Rini menjelaskan, perusahaan asal Norwegia yang terletak di Froya, Norwegia tersebut melihat potensi yang besar di Indonesia.
Namun, perusahaan tersebut masih sangat berhati-hati untuk melakukan investasi di Indonesia karena mereka menganggap ada persoalan terkait proses perizinan.
"Mereka melihat potensi Indonesia besar, akan tetapi mereka masih hati-hati karena ada persoalan terkait perizinan, atau kurangnya transparansi, dan lainnya. Tapi saya tekankan, Indonesia saat ini lebih transparan dan mudah dalam proses perizinan," kata Rini.
Rini menjelaskan, skema pengiriman ikan salmon dari Norwegia tersebut, nantinya, bisa melalui penerbangan internasional Garuda Indonesia via Amsterdam, Belanda, karena menurut perusahaan itu sarana transportasi yang paling efektif adalah melalui udara.
Menurut Rini, setelah nantinya dilakukan pemrosesan di dalam negeri, hasil dari ikan-ikan tersebut akan diekspor kembali untuk pasar Republik Rakyat Tiongkok dan Jepang, meskipun ada peluang untuk pasar di dalam negeri yang cukup baik.

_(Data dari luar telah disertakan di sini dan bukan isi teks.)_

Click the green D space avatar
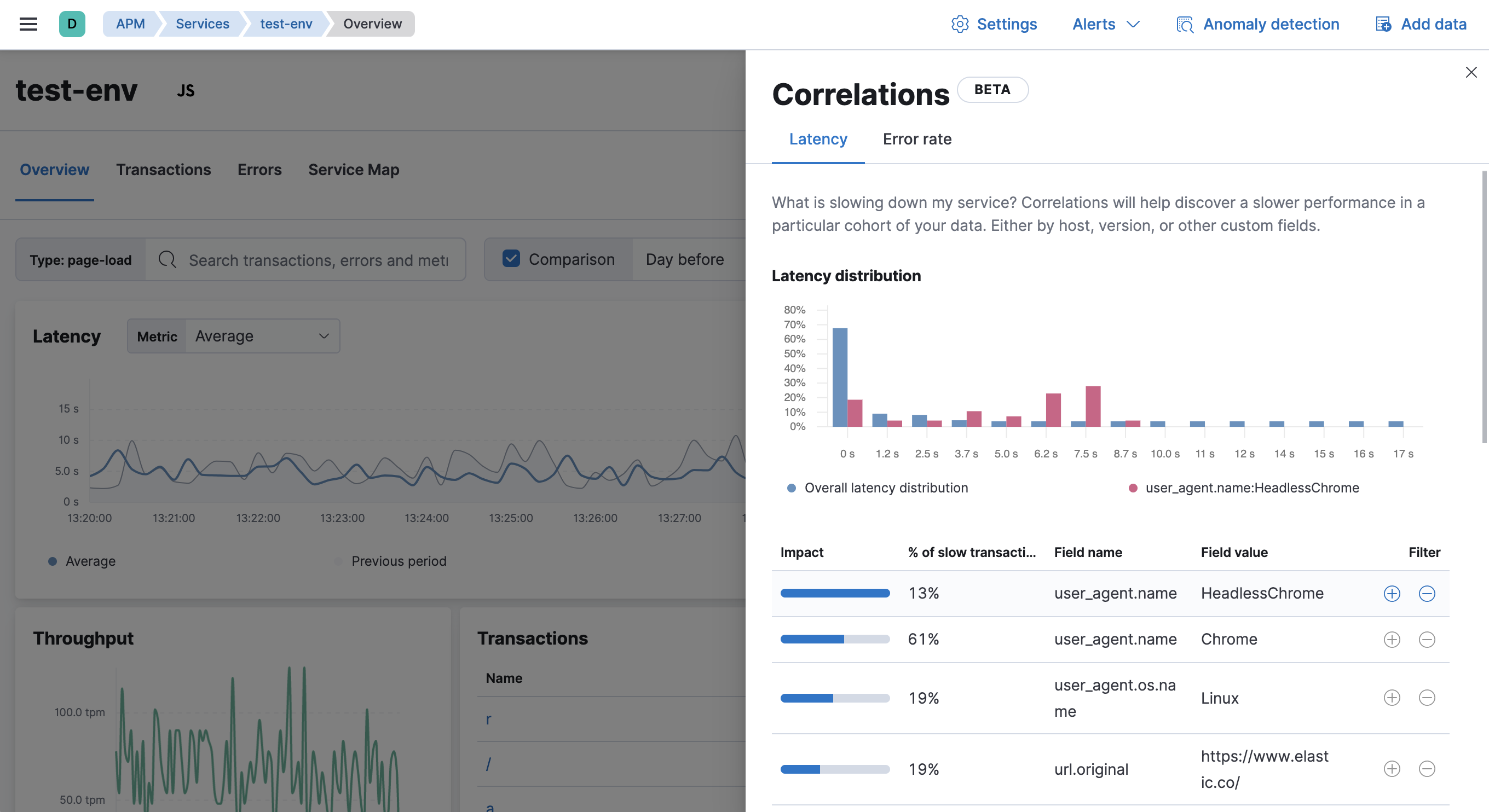The width and height of the screenshot is (1489, 812). (x=72, y=24)
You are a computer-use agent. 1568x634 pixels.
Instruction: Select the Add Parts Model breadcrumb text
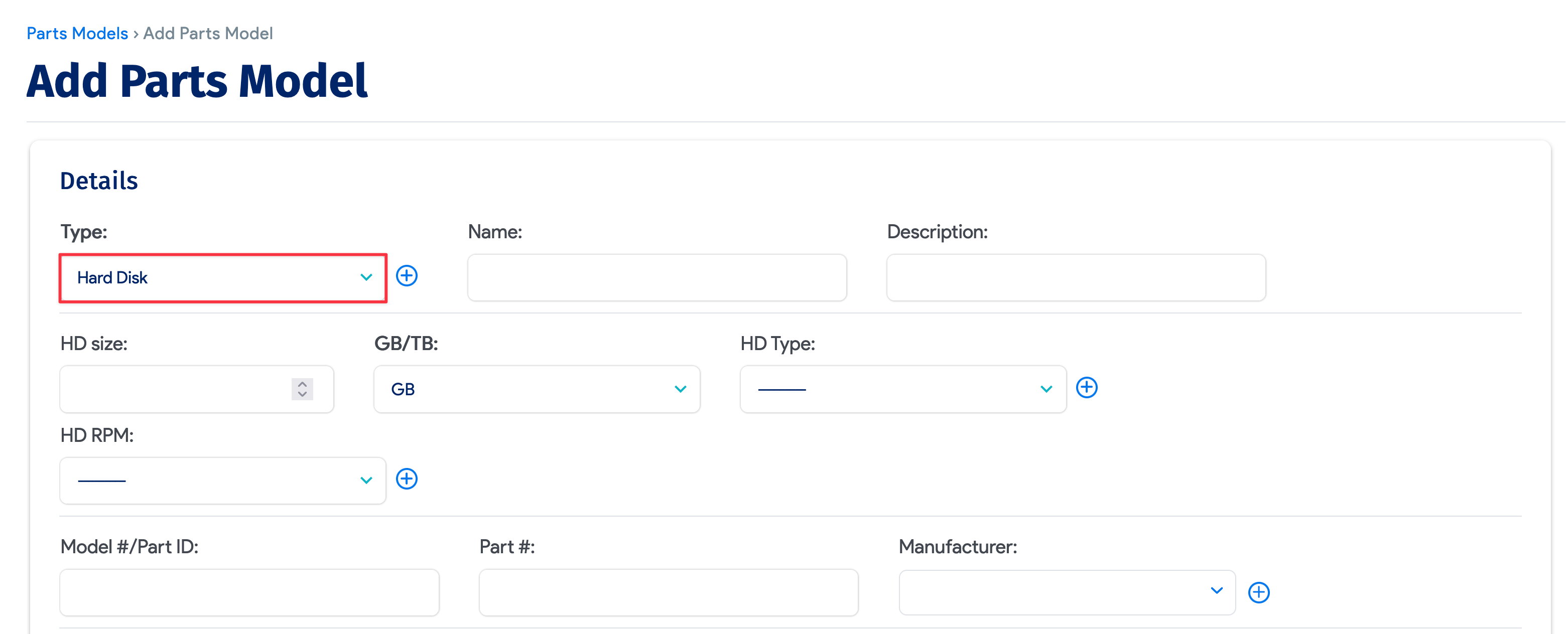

"Nantinya pasar yang diincar adalah Tiongkok dan Jepang. Dari Jakarta bisa naik pesawat kargo ke Tiongkok ataupun Jepang. Ini juga supaya kargo Garuda Indonesia berkembang. Ini harus dilihat sebagai peluang dan kita harus melihat ke dalam, mana saja yang bisa kita sinergikan," kata Rini.
Memang, lanjut Rini, di dalam negeri tidak menghasilkan ikan salmon yang sebagian besar berada di Samudra Atlantik dan Samudra Pasifik. Akan tetapi, Indonesia bisa mengadopsi cara budidaya yang dilakukan oleh perusahaan tersebut untuk jenis ikan yang lain yakni kerapu.
"Nantinya Perum Perikanan Indonesia (Perindo) dan PT Perikanan Nusantara (Persero) Perinus bisa belajar teknologi yang dipergunakan khususnya untuk budidaya ikan di Indonesia, seperti untuk kerapu dan lainnya," kata Rini.
Menurut rencana, lanjut Rini, jika Indonesia bisa mengadopsi skema budidaya hingga pemrosesan untuk ikan tersebut, maka sektor industri dari hulu hingga hilir akan bisa berjalan. Menurutnya, akan ada program pelatihan untuk budidaya yang menggunakan teknologi digital tersebut pada Januari 2017.
"Rencananya dari hulu sampai hilir, kita harus mulai. Kita berencana untuk bicara dengan IPB terkait pengembangan ikan ini. Nanti skemanya akan ada waktu belajar di sana selama enam bulan, untuk studi," tambah Rini.
Sistem yang dipergunakan Salmar Fish Farm tersebut adalah komputerisasi, sehingga diharapkan akan ada transfer teknologi baik untuk budidaya dan pemrosesan bagi pelaku usaha di Indonesia yang tentunya akan melibatkan para nelayan skala kecil.
Menurut Rini, industri sektor perikanan mampu memberikan nilai protein yang besar bagi masyarakat tanpa banyak membuang biaya untuk pakan. Sebagai perhitungan, sebanyak 100 kilogram pakan ikan akan mampu menghasilkan 65 kilogram salmon. Sementara untuk jumlah pakan yang sama pada peternakan ayam hanya akan menghasilkan 25 kilogram daging ayam.
"Untuk sapi, 100 kilogram pakan akan menghasilkan 13 kilogram dan kambing itu hanya menghasilkan 1,2 kilogram. Jadi, untuk produksi protein memang paling baik adalah ikan. Salmar Fish Farm itu, pada 1971 mereka memproduksi sebanyak 92 ton, dan saat ini sudah mencapai 1,1 juta ton," kata Rini.
Menteri BUMN tengah melakukan kunjungan kerja ke negara-negara Skandinavia sepekan terakhir. Kunjungan diawali ke Norwegia, Swedia, Finlandia dan dan Denmark. Dalam kunjungan kerja tersebut, pemerintah tengah berupaya menarik investor dari negara-negara itu untuk melakukan investasi di Indonesia.
Pada akhir kunjungan ke Denmark, telah dilakukan penandatanganan Perjanjian Pembelian Tenaga Listrik atau Power Purchase Agreement (PPA) antara PT Perusahaan Listrik Negara (PLN) Persero dengan kelompok internasional investor dan menggandeng Vestas Wind Systems Denmark untuk proses konstruksi Pembangkit Listrik Tenaga Bayu (PLTB).